Passionflower has a long history of use as an anti-anxiety agent in folklore and has been used by people all over the world to treat anxiety. However, one of the problems with herbal supplements is that plant material contains thousands of phytochemicals, making it challenging to pinpoint the specific biochemicals responsible for the anti-anxiety properties. In other words, although herbal remedies often produce positive results, identifying the active ingredients can be difficult. Therefore, users of herbal remedies may be consuming ineffective or possibly toxic substances in addition to the active, anxiolytic ingredients. One double-blind, placebo-controlled study analyzed the difference in efficacy between oxazepam, a prescription benzodiazepine used to treat chronic anxiety symptoms, and passionflower in patients who met the criteria for generalized anxiety disorder (GAD).1 The results showed no difference between the two anxiolytics with regard to the treatment of GAD, suggesting that passionflower is as effective as benzodiazepines in eliminating anxiety symptoms.
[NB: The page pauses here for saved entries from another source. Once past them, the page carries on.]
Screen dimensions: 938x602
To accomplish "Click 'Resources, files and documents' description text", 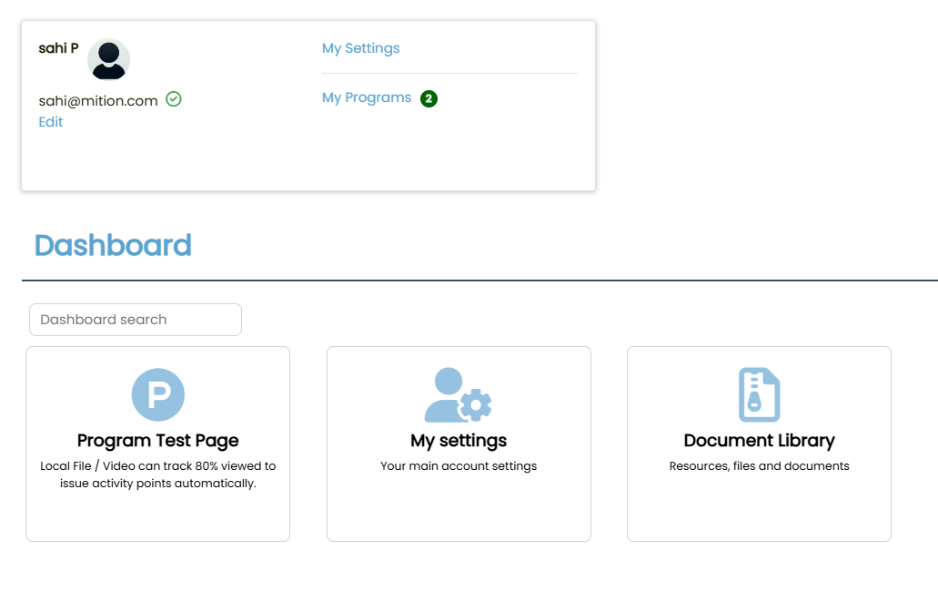I will pos(759,466).
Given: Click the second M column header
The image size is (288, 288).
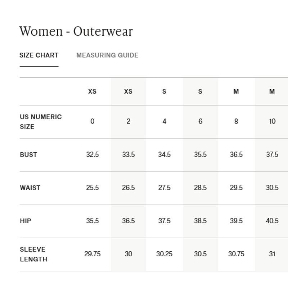Looking at the screenshot, I should (272, 91).

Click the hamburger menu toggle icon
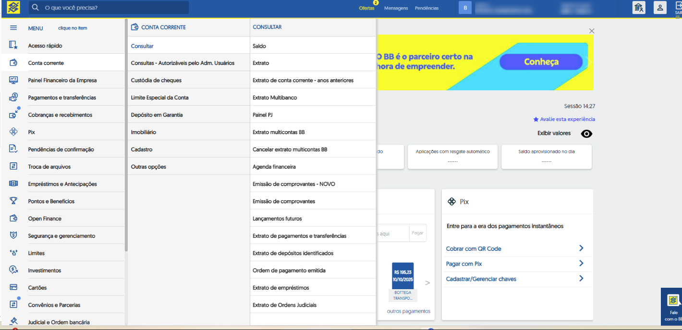tap(13, 27)

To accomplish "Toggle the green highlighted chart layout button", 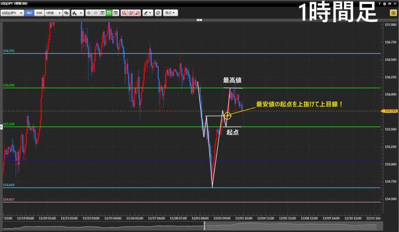I will pos(109,13).
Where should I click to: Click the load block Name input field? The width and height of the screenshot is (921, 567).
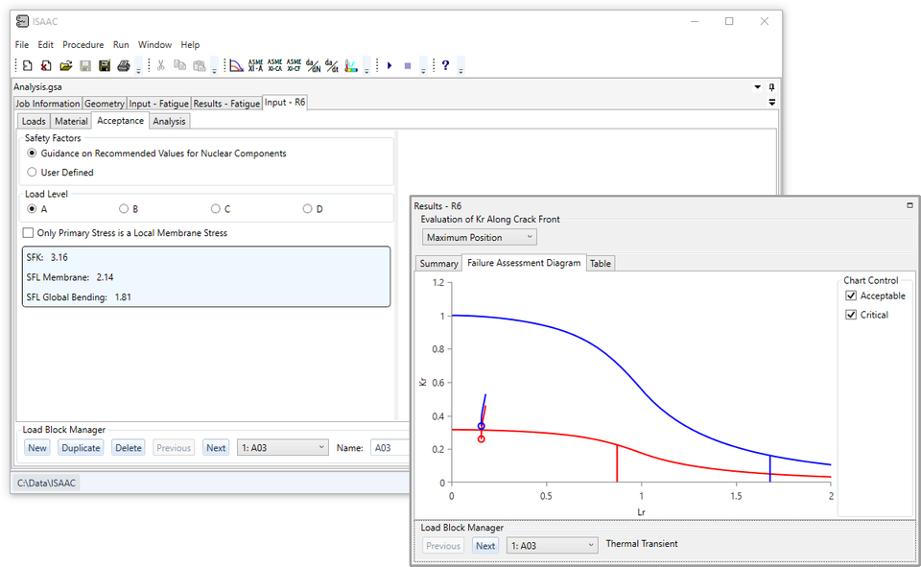[x=389, y=448]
Kava is a drink that is prepared from the plant Piper methysticum. It has been consumed in many cultures because it is known to relieve anxiety, restlessness and insomnia for centuries. There as six randomized controlled trials (RCT) showing kava’s therapeutic potential both as a single agent for patients with anxiety disorder, GAD, elevated generalized anxiety, and those being tapered off of benzodiazepines.2 All of these trials also revealed that taking kava doses less than 400 mg/day does not cause serious side effects. Of the 435 clinical trial participants taking kava supplements, some at high doses, no liver issues were reported. Therefore, the current review supports the conclusion that liver toxicity is indeed a rare side effect.
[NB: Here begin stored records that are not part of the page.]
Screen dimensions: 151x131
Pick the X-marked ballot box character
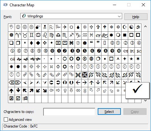pyautogui.click(x=11, y=98)
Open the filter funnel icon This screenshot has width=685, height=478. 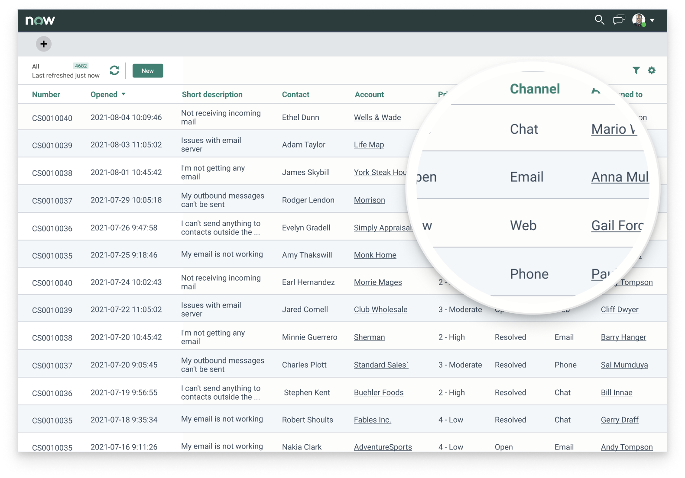pyautogui.click(x=636, y=71)
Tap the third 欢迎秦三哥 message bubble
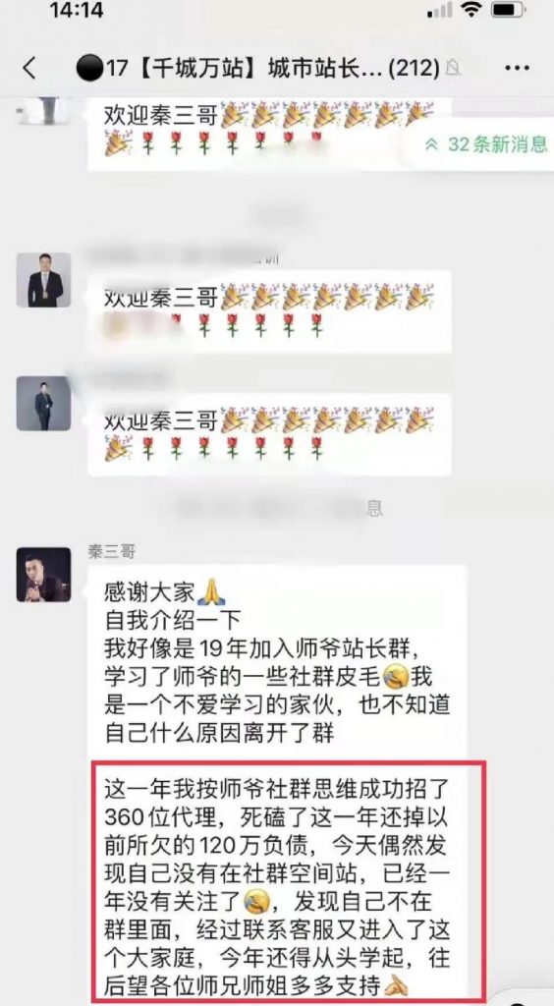Image resolution: width=554 pixels, height=1006 pixels. click(x=269, y=435)
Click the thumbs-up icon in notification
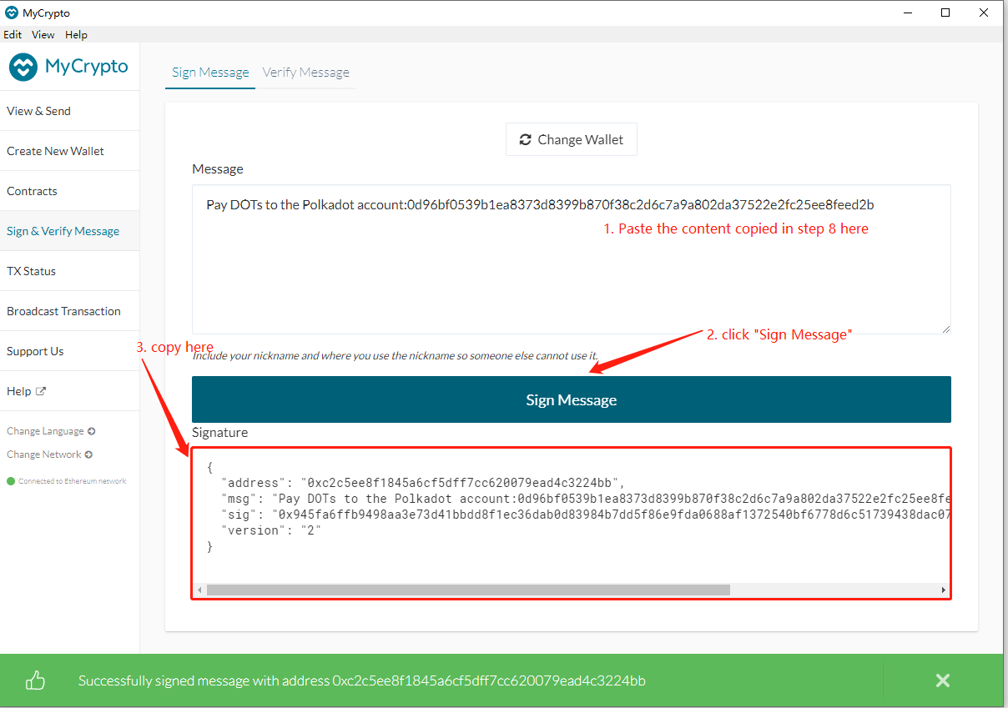Screen dimensions: 1008x708 tap(35, 680)
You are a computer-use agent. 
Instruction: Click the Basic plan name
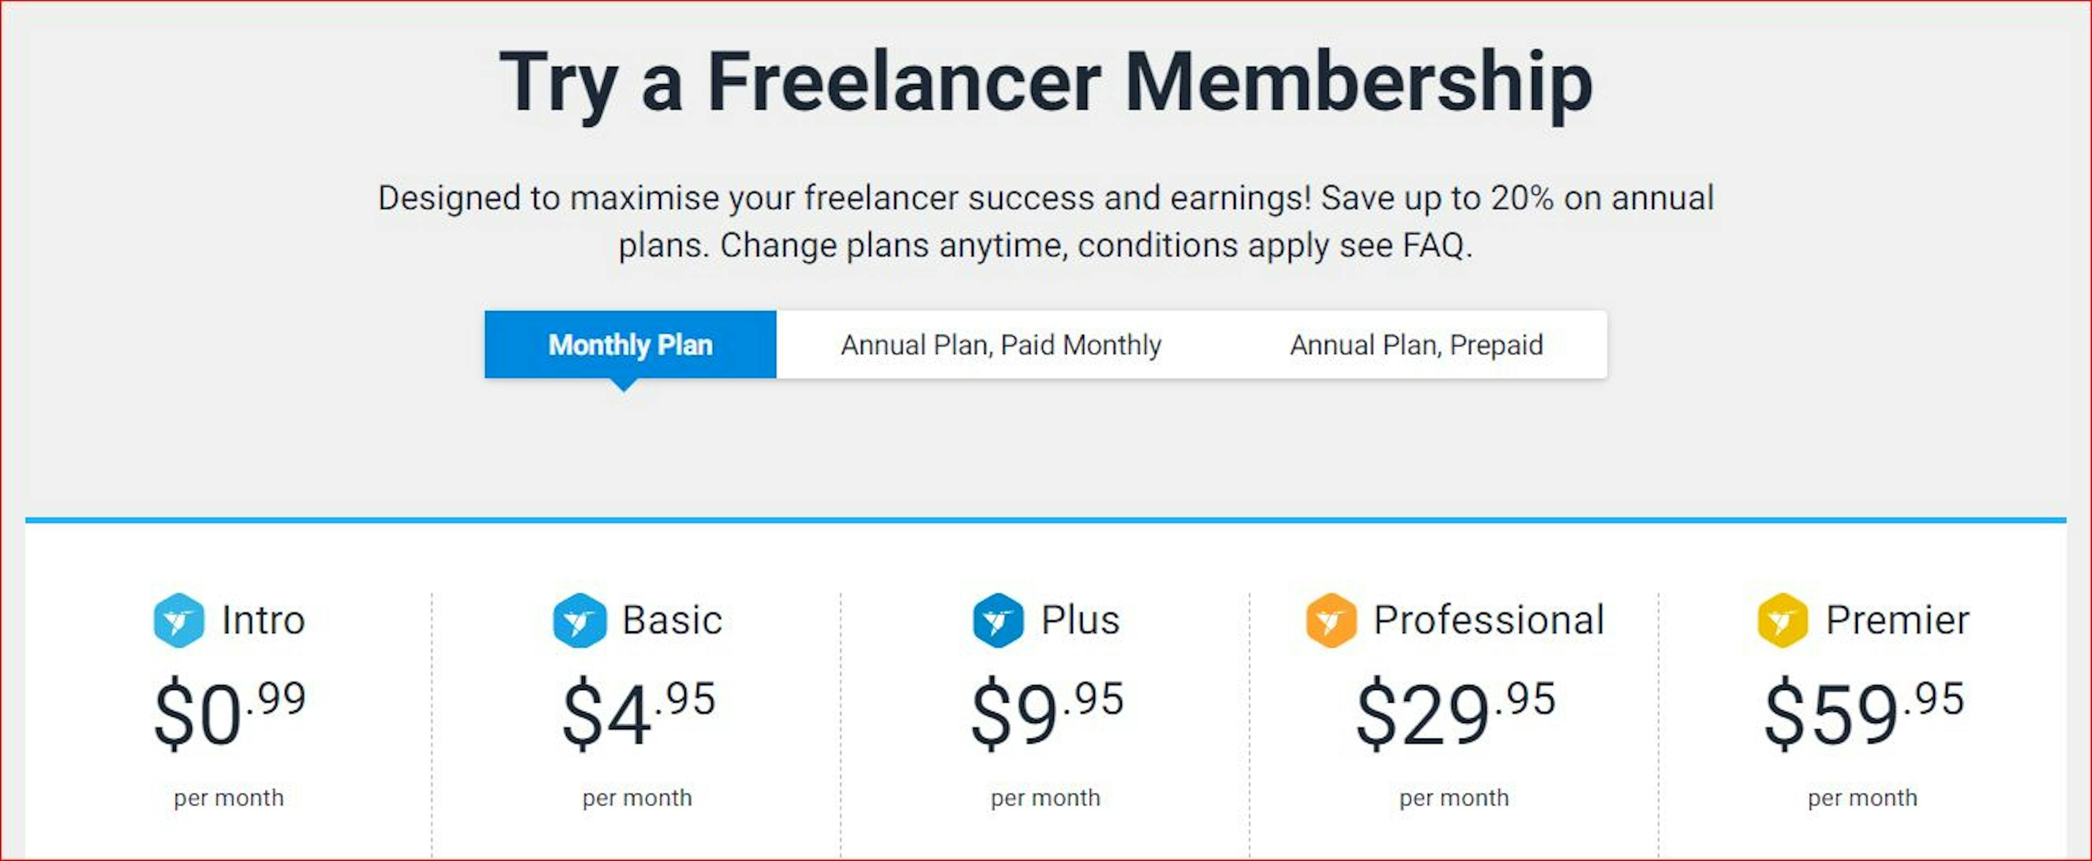point(672,621)
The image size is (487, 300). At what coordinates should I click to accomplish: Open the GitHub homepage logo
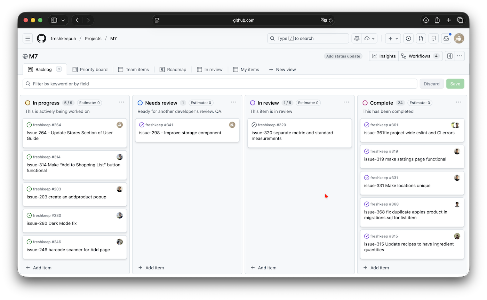pyautogui.click(x=41, y=38)
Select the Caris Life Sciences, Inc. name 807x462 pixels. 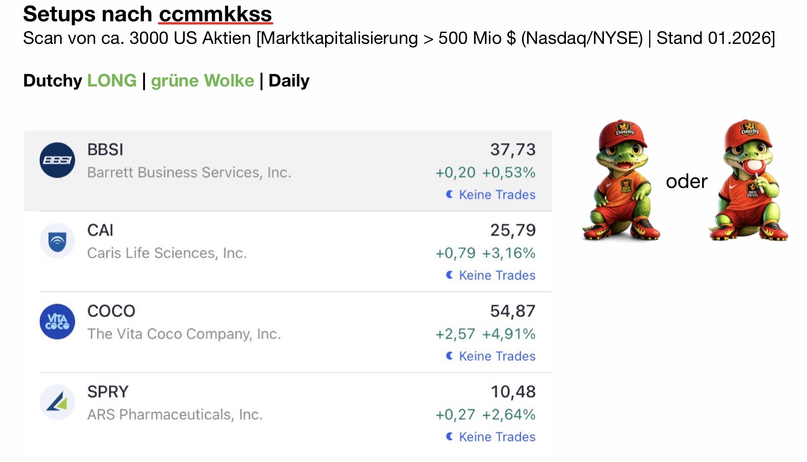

Hypericum perforatum, or St John’s wort (SJW), is derived from the flowering tops of a perennial shrub. It has been used in traditional medicine for centuries to treat a wide range of disorders and is licensed in Germany to treat anxiety, depression and sleep disorders. A RCT of 149 patients with depression with co-morbid anxiety demonstrated that six weeks of treatment with SJW significantly reduced anxiety.3

Certain amino acids help anxiety. Two RCTs showed that L-lysine + L-arginine combination effectively reduces anxiety scores with no reported side effects.4 Amino acid supplements may also help in balancing cortisol levels triggered by stress in both healthy individuals and those with high trait anxiety.
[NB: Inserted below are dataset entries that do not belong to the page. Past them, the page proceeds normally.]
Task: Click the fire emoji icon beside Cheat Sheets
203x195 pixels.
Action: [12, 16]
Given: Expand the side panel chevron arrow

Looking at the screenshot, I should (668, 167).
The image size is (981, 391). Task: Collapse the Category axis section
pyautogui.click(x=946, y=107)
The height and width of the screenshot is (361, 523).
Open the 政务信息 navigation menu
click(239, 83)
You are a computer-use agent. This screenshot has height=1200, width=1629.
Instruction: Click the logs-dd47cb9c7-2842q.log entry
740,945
A combination of magnesium, vitamin B6, zinc and calcium dramatically decreased psychological distress compared to placebo, which worsened symptoms.5 Results showed a decrease in anxiety for the treatment group. The effects became more pronounced as the multivitamin treatment progressed but could not be linked solely to magnesium supplementation. That is why we recommend Life Extension mix as it has magnesium and so much more.

Anxiety usually comes with depression so all the supplements used for depression may help anxiety. Please see our depression page.


  1. Akhondzadeh S, Naghavi HR, Vazirian M, Shayeganpour A, Rashidi H, Khani M: Passionflower in the treatment of generalized anxiety: a pilot double-blind randomized controlled trial with oxazepam. J Clin Pharm Ther 2001, 26:363-367.
  2. Lakhan SE, Vieira KF.  Nutritional and herbal supplements for anxiety and anxiety-related disorders: systematic review. Nutr J. 2010 Oct 7;9:42.
  3. Volz HP, Murck H, Kasper S, Moller HJ: St John’s wort extract (LI 160) in 
somatoform disorders: results of a placebo-controlled trial. 
Psychopharmacology 2002, 164:294-300.
  4. Lakhan SE, Vieira KF.  Nutritional and herbal supplements for anxiety and anxiety-related disorders: systematic review. Nutr J. 2010 Oct 7;9:42.
  5. Carroll D, Ring C, Suter M, Willemsen G: The effects of an oral 
multivitamin combination with calcium, magnesium, and zinc on psychological well-being in healthy young male volunteers: a double- blind placebo-controlled trial. Psychopharmacology (Berl) 2000, 150:220-225.